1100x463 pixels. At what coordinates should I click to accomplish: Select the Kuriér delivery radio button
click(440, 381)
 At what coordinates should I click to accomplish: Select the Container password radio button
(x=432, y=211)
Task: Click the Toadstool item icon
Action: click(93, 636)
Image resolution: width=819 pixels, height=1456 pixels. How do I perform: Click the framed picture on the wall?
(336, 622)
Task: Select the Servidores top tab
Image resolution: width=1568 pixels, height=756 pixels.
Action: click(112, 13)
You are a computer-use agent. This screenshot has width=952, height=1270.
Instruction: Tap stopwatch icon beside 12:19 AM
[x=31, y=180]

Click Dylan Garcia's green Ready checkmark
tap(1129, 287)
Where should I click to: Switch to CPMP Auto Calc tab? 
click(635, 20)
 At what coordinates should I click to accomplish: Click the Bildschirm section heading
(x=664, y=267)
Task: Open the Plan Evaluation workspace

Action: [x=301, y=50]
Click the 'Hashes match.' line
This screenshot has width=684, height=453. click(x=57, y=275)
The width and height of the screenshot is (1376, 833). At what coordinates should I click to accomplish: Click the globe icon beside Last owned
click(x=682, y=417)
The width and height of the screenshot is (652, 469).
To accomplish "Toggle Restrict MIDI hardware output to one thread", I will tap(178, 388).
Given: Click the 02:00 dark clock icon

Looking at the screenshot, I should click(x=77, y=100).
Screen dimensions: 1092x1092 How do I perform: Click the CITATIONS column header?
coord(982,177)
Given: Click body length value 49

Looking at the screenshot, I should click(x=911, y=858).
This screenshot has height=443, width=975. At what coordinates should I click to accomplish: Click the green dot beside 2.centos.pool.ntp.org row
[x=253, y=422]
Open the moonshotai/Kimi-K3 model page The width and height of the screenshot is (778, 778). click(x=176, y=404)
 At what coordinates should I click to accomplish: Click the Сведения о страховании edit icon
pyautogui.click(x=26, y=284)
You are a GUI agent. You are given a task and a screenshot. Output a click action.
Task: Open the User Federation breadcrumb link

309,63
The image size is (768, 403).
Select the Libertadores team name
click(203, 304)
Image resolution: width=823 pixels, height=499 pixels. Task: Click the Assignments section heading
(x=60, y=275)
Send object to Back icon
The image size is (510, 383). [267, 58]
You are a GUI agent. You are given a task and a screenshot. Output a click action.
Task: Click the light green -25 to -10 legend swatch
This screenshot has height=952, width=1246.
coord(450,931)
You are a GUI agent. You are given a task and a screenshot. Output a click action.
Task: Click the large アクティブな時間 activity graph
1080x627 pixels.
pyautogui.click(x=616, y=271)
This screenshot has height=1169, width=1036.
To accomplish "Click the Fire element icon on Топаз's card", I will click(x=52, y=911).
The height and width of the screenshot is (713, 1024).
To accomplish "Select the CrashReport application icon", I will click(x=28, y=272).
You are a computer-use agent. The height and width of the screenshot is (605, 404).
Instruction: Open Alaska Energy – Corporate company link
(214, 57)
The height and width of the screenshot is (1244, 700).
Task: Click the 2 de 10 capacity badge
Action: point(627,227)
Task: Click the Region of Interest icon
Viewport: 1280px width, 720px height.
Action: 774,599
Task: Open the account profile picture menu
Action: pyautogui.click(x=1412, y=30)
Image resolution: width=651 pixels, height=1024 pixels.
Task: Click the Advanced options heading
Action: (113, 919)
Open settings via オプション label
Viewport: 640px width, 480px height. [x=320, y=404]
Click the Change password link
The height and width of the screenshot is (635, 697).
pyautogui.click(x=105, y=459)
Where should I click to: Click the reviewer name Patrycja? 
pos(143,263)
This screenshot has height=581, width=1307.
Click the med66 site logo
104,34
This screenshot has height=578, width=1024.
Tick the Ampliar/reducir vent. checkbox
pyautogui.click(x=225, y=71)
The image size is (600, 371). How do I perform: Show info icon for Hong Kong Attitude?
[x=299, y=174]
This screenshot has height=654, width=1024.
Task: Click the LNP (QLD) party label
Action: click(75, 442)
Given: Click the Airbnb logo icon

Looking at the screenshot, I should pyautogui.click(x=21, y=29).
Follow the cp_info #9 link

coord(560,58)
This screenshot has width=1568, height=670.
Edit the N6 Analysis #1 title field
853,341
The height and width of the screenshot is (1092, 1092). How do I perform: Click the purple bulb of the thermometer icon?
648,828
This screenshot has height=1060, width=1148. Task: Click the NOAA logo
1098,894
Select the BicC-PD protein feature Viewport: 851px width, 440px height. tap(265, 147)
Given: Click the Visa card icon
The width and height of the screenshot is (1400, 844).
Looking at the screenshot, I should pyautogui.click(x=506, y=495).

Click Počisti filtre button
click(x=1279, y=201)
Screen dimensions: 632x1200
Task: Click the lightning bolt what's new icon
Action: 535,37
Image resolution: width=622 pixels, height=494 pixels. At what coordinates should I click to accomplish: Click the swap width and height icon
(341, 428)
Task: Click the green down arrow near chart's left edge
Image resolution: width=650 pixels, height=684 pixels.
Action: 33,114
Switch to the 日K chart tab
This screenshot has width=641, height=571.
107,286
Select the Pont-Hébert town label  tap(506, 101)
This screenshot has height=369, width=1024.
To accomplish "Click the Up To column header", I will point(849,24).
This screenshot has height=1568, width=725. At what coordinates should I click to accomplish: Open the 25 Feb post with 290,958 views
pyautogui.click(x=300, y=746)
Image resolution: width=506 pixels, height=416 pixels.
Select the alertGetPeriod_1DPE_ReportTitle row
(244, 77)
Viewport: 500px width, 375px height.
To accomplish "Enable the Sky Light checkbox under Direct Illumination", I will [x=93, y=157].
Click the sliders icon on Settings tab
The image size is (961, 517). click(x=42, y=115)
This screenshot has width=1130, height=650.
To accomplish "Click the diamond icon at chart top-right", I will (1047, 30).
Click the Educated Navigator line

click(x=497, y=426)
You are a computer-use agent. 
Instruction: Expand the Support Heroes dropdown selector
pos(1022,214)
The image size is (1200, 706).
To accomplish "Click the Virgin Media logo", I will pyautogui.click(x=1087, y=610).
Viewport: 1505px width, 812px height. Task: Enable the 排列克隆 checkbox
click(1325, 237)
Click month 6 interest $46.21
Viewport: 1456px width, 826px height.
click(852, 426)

◆ ◆ ◆ ◆

TASK ITEM =
The response should consist of the entries, retyped exactly and in full.

RESULT OF THIS TASK =
1100x463 pixels. At what coordinates should I click to accomplish: Select the Kuriér delivery radio button
click(440, 381)
 At what coordinates should I click to accomplish: Select the Container password radio button
(x=432, y=211)
Task: Click the Toadstool item icon
Action: click(93, 636)
Image resolution: width=819 pixels, height=1456 pixels. How do I perform: Click the framed picture on the wall?
(336, 622)
Task: Select the Servidores top tab
Image resolution: width=1568 pixels, height=756 pixels.
Action: click(112, 13)
You are a computer-use agent. This screenshot has width=952, height=1270.
Instruction: Tap stopwatch icon beside 12:19 AM
[x=31, y=180]

Click Dylan Garcia's green Ready checkmark
tap(1129, 287)
Where should I click to: Switch to CPMP Auto Calc tab? 
click(635, 20)
 At what coordinates should I click to accomplish: Click the Bildschirm section heading
(x=664, y=267)
Task: Open the Plan Evaluation workspace

Action: [x=301, y=50]
Click the 'Hashes match.' line
This screenshot has width=684, height=453. click(x=57, y=275)
The width and height of the screenshot is (1376, 833). At what coordinates should I click to accomplish: Click the globe icon beside Last owned
click(x=682, y=417)
The width and height of the screenshot is (652, 469).
To accomplish "Toggle Restrict MIDI hardware output to one thread", I will tap(178, 388).
Given: Click the 02:00 dark clock icon

Looking at the screenshot, I should click(x=77, y=100).
Screen dimensions: 1092x1092 How do I perform: Click the CITATIONS column header?
coord(982,177)
Given: Click body length value 49

Looking at the screenshot, I should click(x=911, y=858).
This screenshot has height=443, width=975. At what coordinates should I click to accomplish: Click the green dot beside 2.centos.pool.ntp.org row
[x=253, y=422]
Open the moonshotai/Kimi-K3 model page The width and height of the screenshot is (778, 778). click(x=176, y=404)
 At what coordinates should I click to accomplish: Click the Сведения о страховании edit icon
pyautogui.click(x=26, y=284)
You are a GUI agent. You are given a task and a screenshot. Output a click action.
Task: Open the User Federation breadcrumb link

309,63
The image size is (768, 403).
Select the Libertadores team name
click(203, 304)
Image resolution: width=823 pixels, height=499 pixels. Task: Click the Assignments section heading
(x=60, y=275)
Send object to Back icon
The image size is (510, 383). [267, 58]
You are a GUI agent. You are given a task and a screenshot. Output a click action.
Task: Click the light green -25 to -10 legend swatch
This screenshot has height=952, width=1246.
coord(450,931)
You are a GUI agent. You are given a task and a screenshot. Output a click action.
Task: Click the large アクティブな時間 activity graph
1080x627 pixels.
pyautogui.click(x=616, y=271)
This screenshot has height=1169, width=1036.
To accomplish "Click the Fire element icon on Топаз's card", I will click(x=52, y=911).
The height and width of the screenshot is (713, 1024).
To accomplish "Select the CrashReport application icon", I will click(x=28, y=272).
You are a computer-use agent. The height and width of the screenshot is (605, 404).
Instruction: Open Alaska Energy – Corporate company link
(214, 57)
The height and width of the screenshot is (1244, 700).
Task: Click the 2 de 10 capacity badge
Action: point(627,227)
Task: Click the Region of Interest icon
Viewport: 1280px width, 720px height.
Action: 774,599
Task: Open the account profile picture menu
Action: pyautogui.click(x=1412, y=30)
Image resolution: width=651 pixels, height=1024 pixels.
Task: Click the Advanced options heading
Action: (113, 919)
Open settings via オプション label
Viewport: 640px width, 480px height. [x=320, y=404]
Click the Change password link
The height and width of the screenshot is (635, 697).
pyautogui.click(x=105, y=459)
Where should I click to: Click the reviewer name Patrycja? 
pos(143,263)
This screenshot has height=581, width=1307.
Click the med66 site logo
104,34
This screenshot has height=578, width=1024.
Tick the Ampliar/reducir vent. checkbox
pyautogui.click(x=225, y=71)
The image size is (600, 371). How do I perform: Show info icon for Hong Kong Attitude?
[x=299, y=174]
This screenshot has height=654, width=1024.
Task: Click the LNP (QLD) party label
Action: click(75, 442)
Given: Click the Airbnb logo icon

Looking at the screenshot, I should pyautogui.click(x=21, y=29).
Follow the cp_info #9 link

coord(560,58)
This screenshot has width=1568, height=670.
Edit the N6 Analysis #1 title field
853,341
The height and width of the screenshot is (1092, 1092). How do I perform: Click the purple bulb of the thermometer icon?
648,828
This screenshot has height=1060, width=1148. Task: Click the NOAA logo
1098,894
Select the BicC-PD protein feature Viewport: 851px width, 440px height. tap(265, 147)
Given: Click the Visa card icon
The width and height of the screenshot is (1400, 844).
Looking at the screenshot, I should pyautogui.click(x=506, y=495).

Click Počisti filtre button
click(x=1279, y=201)
Screen dimensions: 632x1200
Task: Click the lightning bolt what's new icon
Action: 535,37
Image resolution: width=622 pixels, height=494 pixels. At what coordinates should I click to accomplish: Click the swap width and height icon
(341, 428)
Task: Click the green down arrow near chart's left edge
Image resolution: width=650 pixels, height=684 pixels.
Action: 33,114
Switch to the 日K chart tab
This screenshot has width=641, height=571.
107,286
Select the Pont-Hébert town label  tap(506, 101)
This screenshot has height=369, width=1024.
To accomplish "Click the Up To column header", I will point(849,24).
This screenshot has height=1568, width=725. At what coordinates should I click to accomplish: Open the 25 Feb post with 290,958 views
pyautogui.click(x=300, y=746)
Image resolution: width=506 pixels, height=416 pixels.
Select the alertGetPeriod_1DPE_ReportTitle row
(244, 77)
Viewport: 500px width, 375px height.
To accomplish "Enable the Sky Light checkbox under Direct Illumination", I will [x=93, y=157].
Click the sliders icon on Settings tab
The image size is (961, 517). click(x=42, y=115)
This screenshot has width=1130, height=650.
To accomplish "Click the diamond icon at chart top-right", I will (1047, 30).
Click the Educated Navigator line

click(x=497, y=426)
You are a computer-use agent. 
Instruction: Expand the Support Heroes dropdown selector
pos(1022,214)
The image size is (1200, 706).
To accomplish "Click the Virgin Media logo", I will pyautogui.click(x=1087, y=610).
Viewport: 1505px width, 812px height. Task: Enable the 排列克隆 checkbox
click(1325, 237)
Click month 6 interest $46.21
Viewport: 1456px width, 826px height.
click(852, 426)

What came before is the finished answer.